InnoPran XL Extended Release Capsules
InnoPran XL is a nonselective, beta-adrenergic receptor-blocking agent designed for oral administration. It is available in 80-mg and 120-mg extended release capsules, each containing sustained-release beads coated with dual membranes to retard the release of propranolol hydrochloride for several hours after ingestion, followed by sustained release.

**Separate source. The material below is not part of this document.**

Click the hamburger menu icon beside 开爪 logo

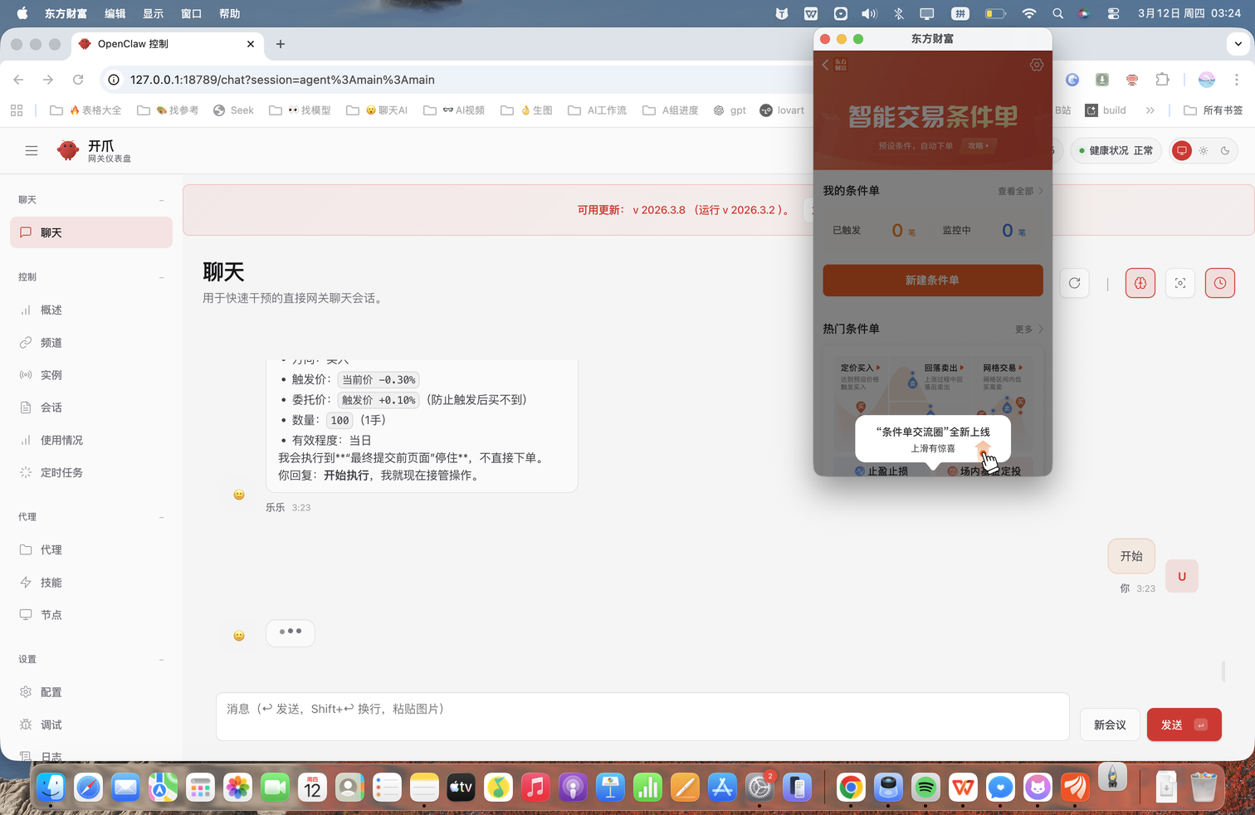pyautogui.click(x=32, y=151)
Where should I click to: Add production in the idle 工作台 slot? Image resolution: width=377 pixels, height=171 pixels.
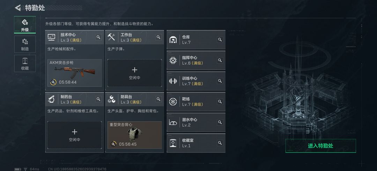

The active ingredient, propranolol hydrochloride, is chemically described as 1-(Isopropylamino)-3-(1-naphthyloxy)-2-propanol hydrochloride. It is a stable, white crystalline solid that is readily soluble in water and ethanol. Each capsule includes sugar spheres, ethylcellulose, povidone, hypromellose phthalate, diethyl phthalate, hypromellose, polyethylene glycol, gelatin, titanium dioxide, and black iron oxide. The 120-mg capsules also contain yellow iron oxide.
Clinical Pharmacology:
Propranolol is a nonselective beta-adrenergic receptor-blocking agent with no other autonomic nervous system activity. It specifically competes with beta-adrenergic receptor-stimulating agents for available receptor sites, thereby decreasing chronotropic, inotropic, and vasodilator responses to beta-adrenergic stimulation.
Administration:
A single-dose, food-effect study showed that a high-fat meal increased the lag time from 3 to 5 hours and the time to reach the maximum concentration from 11.5 to 15.4 hours, but had no effect on the AUC. Following multiple-dose administration under fasting conditions, the steady-state lag time was between 4 and 5 hours, with peak plasma concentrations reached approximately 12 to 14 hours after dosing. Trough levels were achieved 24 to 27 hours after dosing and persisted for 3 to 5 hours after the next dose. The elimination half-life of propranolol was approximately 8 hours.
Pharmacokinetics:
The plasma levels of propranolol showed dose-proportional increases after single and multiple administrations of 80-, 120-, and 160-mg of InnoPran XL. Gender studies showed that females had about 49% higher mean AUC and 16% higher mean Cmax compared to males. The mean elimination half-life was longer in females than in males (11 hours versus 7.5 hours).
Indications and Usage:
InnoPran XL is indicated in the management of hypertension and may be used alone or in combination with other antihypertensive agents.
Contraindications:
Propranolol is contraindicated in cardiogenic shock, sinus bradycardia, sick sinus syndrome, and greater than first-degree block unless a permanent pacemaker is in place. It is also contraindicated in bronchial asthma and in patients with known hypersensitivity to propranolol hydrochloride.
Important Safety Information:
InnoPran XL should be used with caution in patients with renal insufficiency, as the pharmacokinetics have not been evaluated in such patients. The antihypertensive effects of InnoPran XL were seen in the elderly (?65 years old) and men and women, but there were too few non-white patients to assess efficacy in these groups.